The state of the art in solid state drives

Billy Tallis for AnandTech:

The big price drops for flash memory in 2018 were the result of the 64-layer 3D NAND generation working out well for most of the major manufacturers, leading to a very competitive market. The downward price trend proved unsustainable for 2019, and rather than deepen the oversupply situation most manufacturers chose to be slow about ramping up their 96-layer generation: Intel, Micron, SK Hynix. That meant that many product launches this year were still using 64L NAND and those won’t be reaching EOL until 2020 (or later, for some slower-moving enterprise models)…

The biggest technological advance to hit the SSD market this year was the arrival of PCIe 4.0, though its impact has been limited. Intel’s CPUs and chipsets do not yet support PCIe 4.0, so demand for NVMe SSDs using PCIe 4.0 is still quite low in both consumer and enterprise markets…

PC OEMs have finally decided they are ready to mostly ditch hard drives and with them, the SATA interface. The market for SATA SSDs won’t go away quickly, but NVMe SSDs are taking over as the standard for primary storage in PCs (and next year, consoles too). This has helped create large demand for entry-level NVMe controllers that feature fewer channels or no DRAM caches, though in the retail SSD market high-end controllers still dominate.

Since the mass adoption of NVMe comes at the same time as the PCIe 4.0 transition is starting, this has some interesting effects on product roadmaps

MacDailyNews Take: Back in September, we somehow purchased a 2TB external NVMe SSD — Sabrent Rocket Pro 2TB NVMe USB 3.1 External Aluminum SSD (SB-2TB-NVME) — for $259.99 from Amazon. Today it costs over $600! We don’t know how we got that price, but we’ll take it!

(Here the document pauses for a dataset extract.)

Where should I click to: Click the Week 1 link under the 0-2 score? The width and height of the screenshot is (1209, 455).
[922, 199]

  1. I too purchased a Sabrent Rocket 1TB SSD and put it in a $42 USB 3.0 enclosure and connected it to my iMac. I’m very happy with the product. Works great and fast.

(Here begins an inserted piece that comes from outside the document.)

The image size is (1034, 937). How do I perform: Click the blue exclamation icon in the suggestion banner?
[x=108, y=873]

    My next purchase will be this:

    I’ll pull the M.2 stick out of the USB enclosure and put it in the Thunderbolt and connect it to my iMac. Then, it should quadruple the speed. 🙂

    When I buy a new iMac, I’ll move the express4m2 to the new machine and save a lot on Apple’s ssd prices.

  2. Apple’s SSD is using NVMe in their laptops (and maybe other MACs). My MacBook Pro (15-inch, 2016) uses it so as usual Apple is well ahead of the curve as far as SSD is concerned. Hopefully the pricing on NVMe SSD will drop to make it more affordable to have decent storage capacity.